Politique spatiale : guerre des chiffres entre les industriels et Bercy

Par Michel Cabirol  |   |  507  mots
Sur les trois scénarios financiers actuellement en débat (3,1 milliards d'euros de nouveaux engagements, ou 2,8 milliards ou, enfin, 2,1 milliards, selon des sources concordantes), Bercy veut lâcher le moins de crédits possibles.
Les industriels tricolores demandent à l'Etat français 3,1 milliards d'euros de nouveaux engagements sur la période 2020/2022 lors de la réunion ministérielle de l'ESA en novembre. Bercy ne veut lâcher que 2,1 milliards. Une guerre de chiffres qui traduira le niveau d'ambition de la France en Europe dans le domaine spatial.

A quelques mois de la conférence ministérielle de l'Agence spatiale européenne (ESA) prévue en novembre, la France doit rapidement construire sa stratégie spatiale pour les trois prochaines années (2020/2022). Pourtant, la réunion du Cospace (pouvoirs publics et industriels) prévue début juin pour définir une stratégie commune a été reportée (en septembre ?) en raison de l'absence du ministre de l'Economie, Bruno Le Maire. En clair, les pouvoirs publics (Bercy, Armées et Recherche), le CNES et les industriels doivent se mettre le plus rapidement d'accord sur l'ambition financière de la France au sein de l'ESA, et, au-delà, en Europe. On en est loin, très loin malheureusement.

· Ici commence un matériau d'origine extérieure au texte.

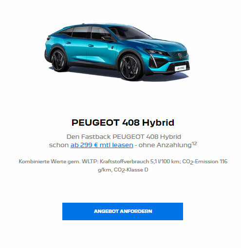Click the car's windshield
This screenshot has width=241, height=248.
130,33
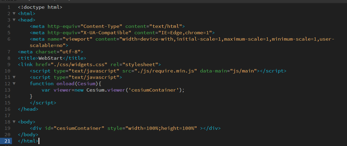The height and width of the screenshot is (146, 347).
Task: Collapse the html tag fold arrow on line 2
Action: 14,14
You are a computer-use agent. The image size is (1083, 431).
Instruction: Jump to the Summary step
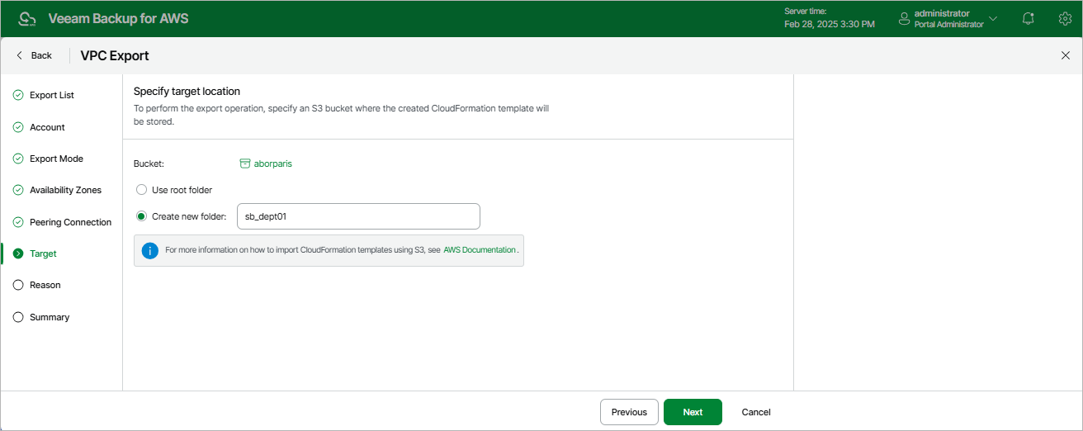coord(50,317)
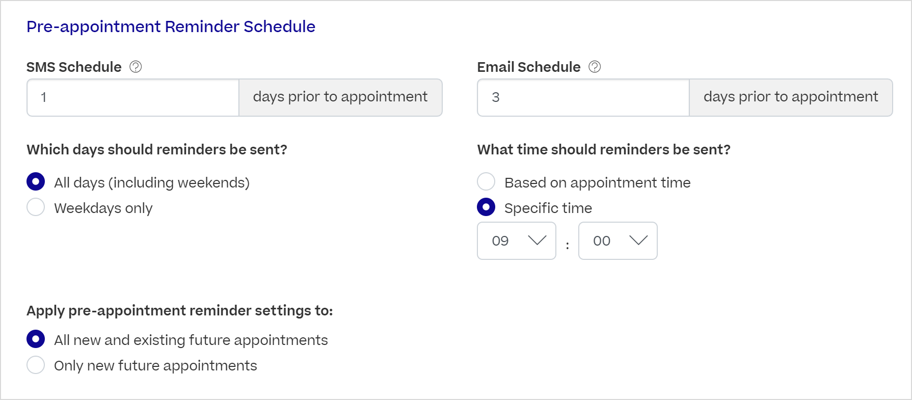Open the hour selector showing 09

click(516, 241)
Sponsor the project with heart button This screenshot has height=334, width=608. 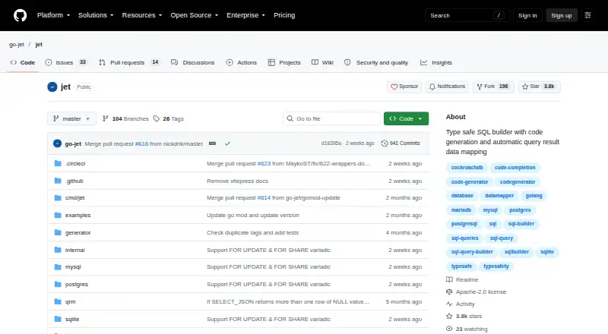pyautogui.click(x=404, y=87)
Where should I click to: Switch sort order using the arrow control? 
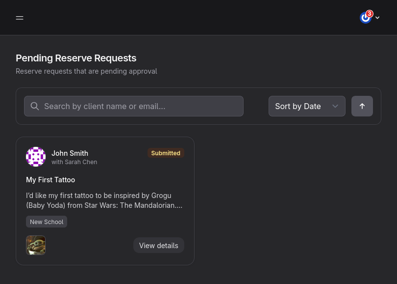[362, 106]
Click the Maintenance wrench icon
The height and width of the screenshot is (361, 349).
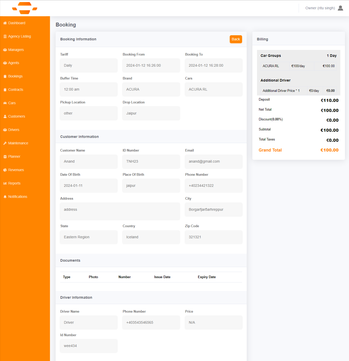[5, 143]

Aujourd'hui, c'est même carrément la soupe à la grimace chez les industriels.

Bercy veut le scénario financier le moins cher

Sur les trois scénarios financiers actuellement en débat (3,1 milliards d'euros de nouveaux engagements, ou 2,8 milliards ou, enfin, 2,1 milliards, selon des sources concordantes), Bercy veut lâcher le moins de crédits possibles. Soit 2,1 milliards d'euros. Ce qui correspond à l'actuelle trajectoire financière. C'est d'ailleurs ce que devrait dire  lundi le ministre de l'Action et des Comptes publics Gérald Darmanin à la ministre de la Recherche, Frédérique Vidal, en charge de l'espace si la réunion est maintenue. Une base de négociations qui est inadmissible, affirment les industriels soutenus par le CNES. Ils ont d'ailleurs refusé de détailler ce scénario programme par programme et ont entamé un bras de fer. Ils comptent fermement sur la volonté de la ministre pour faire défendre la filière.

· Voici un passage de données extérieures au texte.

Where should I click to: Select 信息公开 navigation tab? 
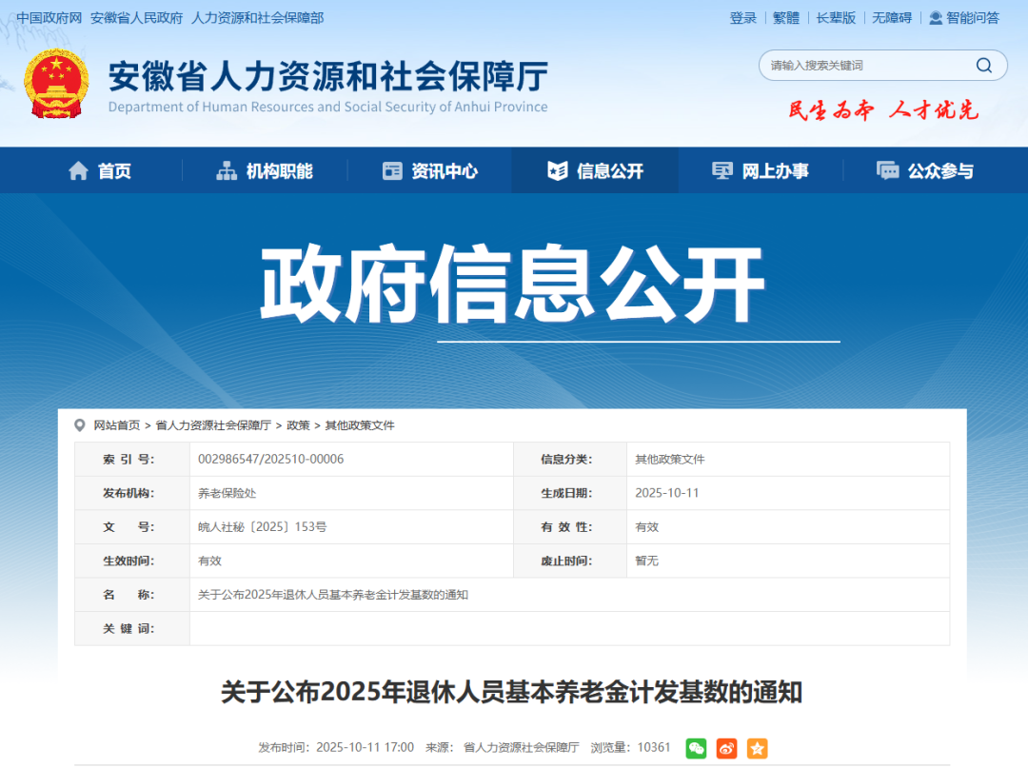[x=596, y=171]
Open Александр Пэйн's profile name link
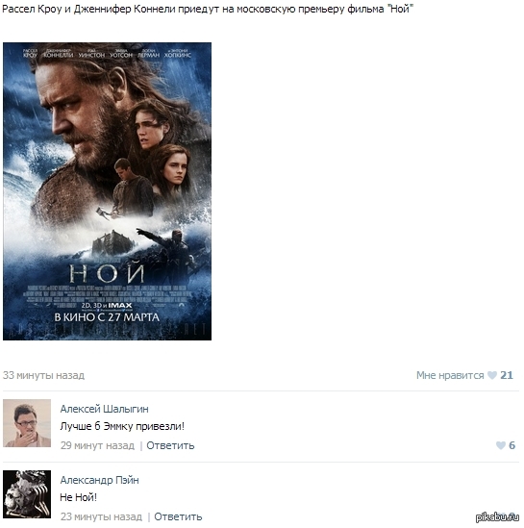Screen dimensions: 524x528 tap(99, 480)
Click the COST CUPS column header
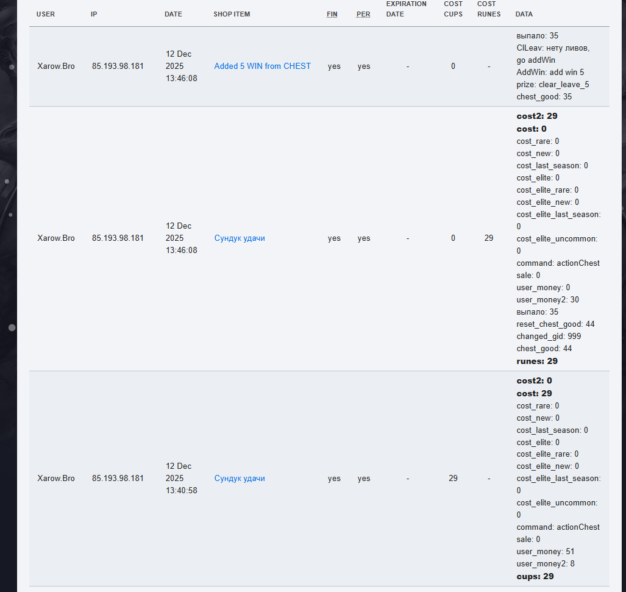 tap(453, 9)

Car avec 2,1 milliards d'euros, le compte n'y est vraiment pas. "Avec ce montant de crédits, nous allons nous partager seulement 100 millions d'euros d'argent frais pour lancer de nouveaux programmes, notamment de R&D, explique un industriel. Il manque 1 milliard d'euros sur la période". En flux annuel sur la période 2020/2022, ce montant représente un peu plus de 300 millions d'euros à se partager à parts égales entre la filière lanceur et celle des satellites. Le reste financera tous les programmes déjà lancés et 300 millions d'euros serviront en 2020 à résorber la dette du CNES à l'ESA. Avec 3,1 milliards de nouveaux engagements, la filière spatiale française s'en sort tout en faisant des priorités tandis qu'avec 2,8 milliards, les équipementiers risquent de souffrir au contraire des maîtres d'oeuvre. En conséquence, se joue ni plus, ni moins la future place de la France dans l'Europe spatiale.

"C'est normal que la France souhaite avoir un rôle de leader, a assuré la ministre Frédérique Vidal dans une interview accordée à La Tribune. Maintenant, il y a plusieurs grandes nations spatiales en Europe, notamment la France, l'Allemagne et l'Italie qui, à elles trois, contribuent à 85 % du budget d'Ariane 6. Il est crucial pour la France de rester un acteur majeur du spatial européen, et c'est tout aussi important que nos partenaires, Commission européenne comme États membres, restent fortement impliqués dans le spatial".